There is a distinct friction that exists between the analog world and the digital one. For years, analog notebooks have been the graveyard of good intentions—lists of books to read, article ideas to write, and companies to investigate, all trapped in the amber of my barely legible handwriting.

I recently found myself looking at one of these lists: a scrawl of company names I had jotted down while reading an article discussing possible companies for investment in 2026. Usually, this is where the work begins—taking my handwritten notes, typing them out one by one, searching for tickers, opening tabs, etc. It is low-value administrative work that often kills any spark of curiosity before it can turn into useful analysis.

“The barrier to entry for deep research drops to the time it takes to snap a photo.”

On a whim, I snapped a photo and uploaded it to Gemini 3 Pro. “Transcribe this,” I asked. “Give me the tickers.”

I expected errors. My handwriting is, to put it mildly, not easy to read (even for me!).

Instead, the AI didn’t just perform Optical Character Recognition (OCR); it performed contextual recognition. It understood that the scribble resembling “Apl” in a list of businesses was likely Apple, and returned $AAPL. It deciphered the intent behind the ink.

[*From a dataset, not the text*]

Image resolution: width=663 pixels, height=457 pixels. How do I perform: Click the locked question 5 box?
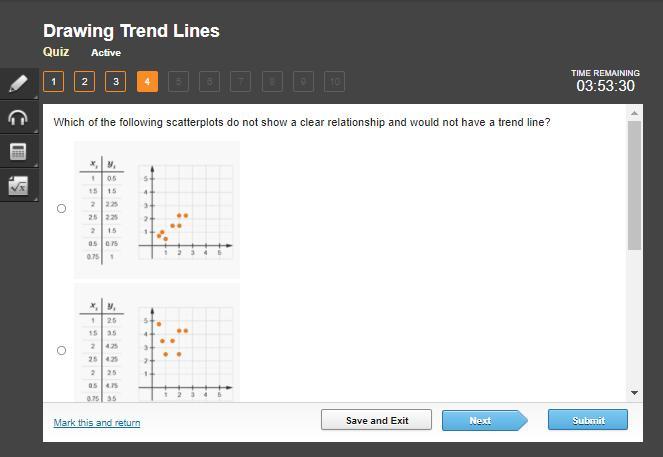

But the real shift happened when I asked Gemini to pivot immediately into research. Within seconds, I went from a static piece of paper to a dynamic analysis of P/E ratios, recent news, and market sentiment. The friction was gone.

This experience wasn’t just about productivity; it was about the fluidity of thought. We are moving toward a reality where the interface between the physical world and digital intelligence is becoming permeable. When the barrier to entry for deep research drops to the time it takes to snap a photo, our curiosity is no longer limited by our patience for data entry. We are free to simply think.